Rinunciamo ai rilievi della cultura in generale e della cultura religiosa in particolare: alle sue vette, ai suoi precipizi; alla sua verticalità. Preferiamo rifugiarci nell’orizzontalità delle anguste subculture verso cui ci spinge l’algoritmo, dove del religioso non resta che il povero stereotipo condiviso con la tribù di turno.

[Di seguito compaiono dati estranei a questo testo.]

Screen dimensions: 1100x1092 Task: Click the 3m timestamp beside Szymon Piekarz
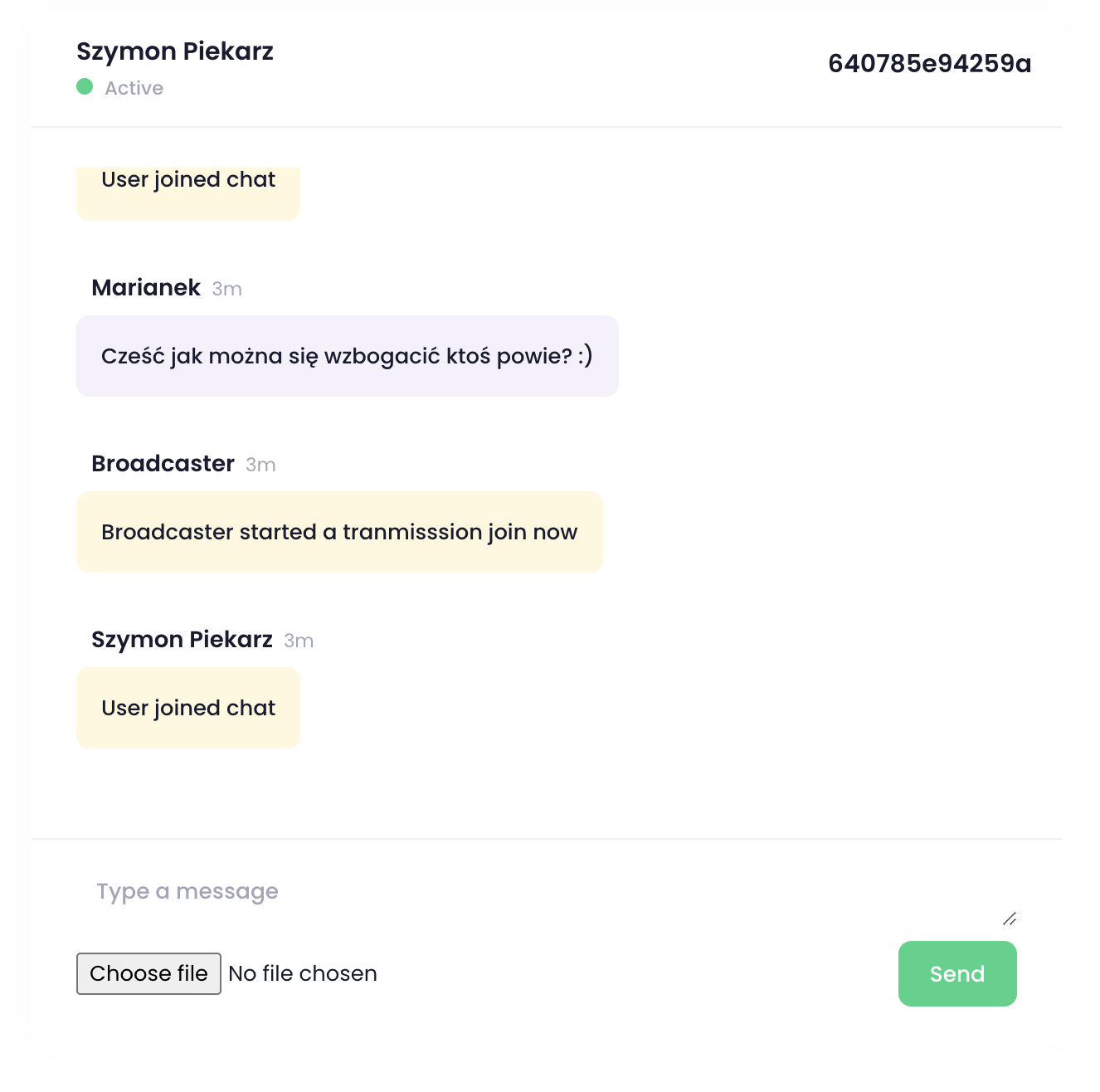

 Ci attendono qui le due derive del compiacimento e della manipolazione: la rimozione d’un religioso che ci inquieta oppure la sua liofilizzazione in formule efficienti, immediate, utilitariste, apparentemente capaci di schiuderci i nessi che cerchiamo tra religione e politica, tra religione ed economia, tra religione e comunicazione. In quelle sabbie mobili, ci inghiotte tanto più rapida la nostra ignoranza religiosa quanto più in essa ci dimeniamo. L’alternativa, per chi non ci sta, è la ricostruzione lenta, paziente, di un nuovo alfabeto, con i movimenti sapienti insegnati da chi ha competenza, da chi merita fiducia, da chi ha imparato ad uscire dalle sabbie mobili. Ci stanno provando studiosi e religiosi, credenti, non credenti e cittadini, enti pubblici e privati, individui e comunità, uomini e donne, giovani e meno giovani. Ci stanno provando, speriamo, le divinità.